Le Tiers Temps

Dans le quatorzième arrondissement de Paris, une maison de retraite baptisée Le Tiers Temps. Parmi les résidents, Monsieur Samuel Beckett himself, 83 ans, dénutri, grosses lunettes de hibou, attend quelque chose, on sait trop bien quoi. « On croit toujours que ça file, mais c’est interminable. Combien de temps tout cela va-t-il encore durer? » Devant la fenêtre, une table pour écrire, un téléphone couleur crème. C’est à peu près tout. Dans le jardin, le gazon est en plastique vert antidérapant: « (…) je tremble de me faire attraper. Que l’on me dise: Monsieur Beckett, je vous aide un peu. Que l’on m’attrape par le bras, comme si j’étais une vieille tante que l’on promènerait dans le jardin.
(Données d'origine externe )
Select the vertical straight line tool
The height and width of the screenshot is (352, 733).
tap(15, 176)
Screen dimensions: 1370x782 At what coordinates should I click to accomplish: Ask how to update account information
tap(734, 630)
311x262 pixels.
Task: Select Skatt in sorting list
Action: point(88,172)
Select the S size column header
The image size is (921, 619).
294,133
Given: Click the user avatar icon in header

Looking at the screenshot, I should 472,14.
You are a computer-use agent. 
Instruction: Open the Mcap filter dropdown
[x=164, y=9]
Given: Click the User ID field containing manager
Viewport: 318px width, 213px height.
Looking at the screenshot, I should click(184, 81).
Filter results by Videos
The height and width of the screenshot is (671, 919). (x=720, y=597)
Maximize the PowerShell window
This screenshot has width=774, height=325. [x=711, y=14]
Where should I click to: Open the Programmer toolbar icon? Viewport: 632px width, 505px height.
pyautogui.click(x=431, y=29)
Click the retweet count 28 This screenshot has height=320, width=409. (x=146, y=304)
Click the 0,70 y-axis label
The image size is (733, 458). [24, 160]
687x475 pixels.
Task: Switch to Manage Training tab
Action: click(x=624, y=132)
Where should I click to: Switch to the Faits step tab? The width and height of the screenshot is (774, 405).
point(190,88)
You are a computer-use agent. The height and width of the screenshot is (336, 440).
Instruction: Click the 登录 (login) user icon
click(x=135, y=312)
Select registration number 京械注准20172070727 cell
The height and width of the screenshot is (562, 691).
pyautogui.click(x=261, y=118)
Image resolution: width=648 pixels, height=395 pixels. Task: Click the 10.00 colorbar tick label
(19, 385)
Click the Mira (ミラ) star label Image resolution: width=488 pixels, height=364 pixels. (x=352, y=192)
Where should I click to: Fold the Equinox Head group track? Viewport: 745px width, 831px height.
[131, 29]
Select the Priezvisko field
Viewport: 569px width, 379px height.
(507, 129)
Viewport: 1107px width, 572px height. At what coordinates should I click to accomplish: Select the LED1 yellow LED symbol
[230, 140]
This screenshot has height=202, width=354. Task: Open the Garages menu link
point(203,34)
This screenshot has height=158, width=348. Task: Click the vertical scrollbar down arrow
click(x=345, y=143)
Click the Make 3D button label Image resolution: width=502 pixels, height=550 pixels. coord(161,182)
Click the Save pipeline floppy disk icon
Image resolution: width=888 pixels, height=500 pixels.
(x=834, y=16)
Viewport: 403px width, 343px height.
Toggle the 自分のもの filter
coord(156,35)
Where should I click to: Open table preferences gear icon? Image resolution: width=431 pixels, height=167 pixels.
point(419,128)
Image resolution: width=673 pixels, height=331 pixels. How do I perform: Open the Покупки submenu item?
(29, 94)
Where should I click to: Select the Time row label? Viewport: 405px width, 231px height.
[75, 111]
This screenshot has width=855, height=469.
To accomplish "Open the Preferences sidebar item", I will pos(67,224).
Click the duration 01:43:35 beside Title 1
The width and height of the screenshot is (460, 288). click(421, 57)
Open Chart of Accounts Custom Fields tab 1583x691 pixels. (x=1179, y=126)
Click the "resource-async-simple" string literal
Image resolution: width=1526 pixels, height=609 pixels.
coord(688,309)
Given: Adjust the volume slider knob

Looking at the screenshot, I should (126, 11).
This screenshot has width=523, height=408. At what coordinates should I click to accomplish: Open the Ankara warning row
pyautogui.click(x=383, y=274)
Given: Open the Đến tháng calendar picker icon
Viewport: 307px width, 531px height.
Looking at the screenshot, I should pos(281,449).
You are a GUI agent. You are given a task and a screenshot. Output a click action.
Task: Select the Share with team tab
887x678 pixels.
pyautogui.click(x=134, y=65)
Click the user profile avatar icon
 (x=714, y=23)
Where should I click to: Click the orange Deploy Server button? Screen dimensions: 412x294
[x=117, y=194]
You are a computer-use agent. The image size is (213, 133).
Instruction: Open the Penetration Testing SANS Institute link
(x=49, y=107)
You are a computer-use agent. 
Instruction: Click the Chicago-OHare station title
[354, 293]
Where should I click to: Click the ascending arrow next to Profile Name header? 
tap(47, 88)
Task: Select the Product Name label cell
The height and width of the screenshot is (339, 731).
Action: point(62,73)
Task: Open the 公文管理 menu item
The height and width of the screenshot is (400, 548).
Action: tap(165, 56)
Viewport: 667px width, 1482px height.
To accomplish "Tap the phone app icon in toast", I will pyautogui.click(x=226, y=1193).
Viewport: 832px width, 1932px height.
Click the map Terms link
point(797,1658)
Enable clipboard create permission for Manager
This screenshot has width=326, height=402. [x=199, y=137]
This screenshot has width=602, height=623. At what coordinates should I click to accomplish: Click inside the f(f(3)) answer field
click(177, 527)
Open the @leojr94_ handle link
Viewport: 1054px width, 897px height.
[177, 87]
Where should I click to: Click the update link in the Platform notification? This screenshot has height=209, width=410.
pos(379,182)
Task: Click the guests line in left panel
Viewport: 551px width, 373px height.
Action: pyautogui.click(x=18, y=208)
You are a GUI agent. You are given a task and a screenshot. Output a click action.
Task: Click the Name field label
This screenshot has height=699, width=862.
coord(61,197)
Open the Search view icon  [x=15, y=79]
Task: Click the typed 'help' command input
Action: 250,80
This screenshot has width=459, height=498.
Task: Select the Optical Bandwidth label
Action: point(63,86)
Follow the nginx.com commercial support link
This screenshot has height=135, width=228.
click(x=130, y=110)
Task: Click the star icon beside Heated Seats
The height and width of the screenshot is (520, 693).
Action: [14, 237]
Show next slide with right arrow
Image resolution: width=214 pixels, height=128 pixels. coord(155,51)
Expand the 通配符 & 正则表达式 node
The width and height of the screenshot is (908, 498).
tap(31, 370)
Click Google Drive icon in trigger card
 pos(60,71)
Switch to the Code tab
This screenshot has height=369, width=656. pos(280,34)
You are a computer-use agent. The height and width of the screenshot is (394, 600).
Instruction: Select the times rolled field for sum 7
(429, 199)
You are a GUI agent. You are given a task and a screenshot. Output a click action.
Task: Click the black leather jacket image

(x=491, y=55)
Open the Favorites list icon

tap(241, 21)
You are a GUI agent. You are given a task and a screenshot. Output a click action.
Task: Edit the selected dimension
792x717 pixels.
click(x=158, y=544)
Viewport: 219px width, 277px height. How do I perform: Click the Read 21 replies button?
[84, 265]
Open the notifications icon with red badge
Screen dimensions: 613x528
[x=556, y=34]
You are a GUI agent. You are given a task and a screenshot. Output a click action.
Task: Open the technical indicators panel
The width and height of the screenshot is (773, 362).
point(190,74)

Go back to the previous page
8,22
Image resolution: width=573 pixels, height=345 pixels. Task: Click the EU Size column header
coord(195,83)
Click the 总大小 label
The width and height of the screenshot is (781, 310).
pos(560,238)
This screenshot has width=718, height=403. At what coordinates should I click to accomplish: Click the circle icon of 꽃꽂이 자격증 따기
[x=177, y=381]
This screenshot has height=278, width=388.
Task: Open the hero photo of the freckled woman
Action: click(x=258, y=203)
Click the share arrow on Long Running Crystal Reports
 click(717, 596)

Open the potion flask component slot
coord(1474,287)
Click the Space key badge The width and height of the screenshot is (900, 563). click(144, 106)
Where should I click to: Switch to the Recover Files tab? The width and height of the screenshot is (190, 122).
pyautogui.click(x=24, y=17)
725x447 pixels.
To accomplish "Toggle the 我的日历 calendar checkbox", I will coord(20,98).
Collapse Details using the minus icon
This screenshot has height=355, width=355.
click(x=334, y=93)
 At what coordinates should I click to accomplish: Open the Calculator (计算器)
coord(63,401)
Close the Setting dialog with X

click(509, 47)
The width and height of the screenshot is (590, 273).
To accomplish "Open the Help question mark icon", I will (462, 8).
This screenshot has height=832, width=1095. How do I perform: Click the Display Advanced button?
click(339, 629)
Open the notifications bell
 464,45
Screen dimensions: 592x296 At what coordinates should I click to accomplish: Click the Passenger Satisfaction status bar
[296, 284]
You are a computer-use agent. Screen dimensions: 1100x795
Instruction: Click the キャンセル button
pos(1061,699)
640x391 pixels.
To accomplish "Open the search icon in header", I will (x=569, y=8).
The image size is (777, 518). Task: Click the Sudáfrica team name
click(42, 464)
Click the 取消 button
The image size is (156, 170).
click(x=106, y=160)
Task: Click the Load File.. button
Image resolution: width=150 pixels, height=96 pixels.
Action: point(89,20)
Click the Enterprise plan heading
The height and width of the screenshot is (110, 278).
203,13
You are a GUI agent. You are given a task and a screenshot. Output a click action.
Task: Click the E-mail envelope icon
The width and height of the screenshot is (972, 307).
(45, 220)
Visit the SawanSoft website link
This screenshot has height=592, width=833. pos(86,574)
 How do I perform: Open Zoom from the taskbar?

À qui l’on montrerait les fleurs. » Assigné à résidence dans le refuge des souvenirs, le dramaturge vitupère en silence, se réécrit en français. De sa compagne Suzanne, de son amitié avec James Joyce, de sa mère, de sa langue, un anglais plein d’Irlande mêlé au français de son exil littéraire, il n’a jamais guéri. Osons un diagnostic: dans ce premier roman, Maylis Besserie affiche tous les symptômes moteurs d’une grande écrivaine. Entre chien et loup, un livre mordant sur le couvre-feu du grand âge, sur l’homme à sa table de travail, à son chevet, pour des temps confinés, inexorablement. Superbe.

De Maylis Besserie, éditions Gallimard, 184 pages.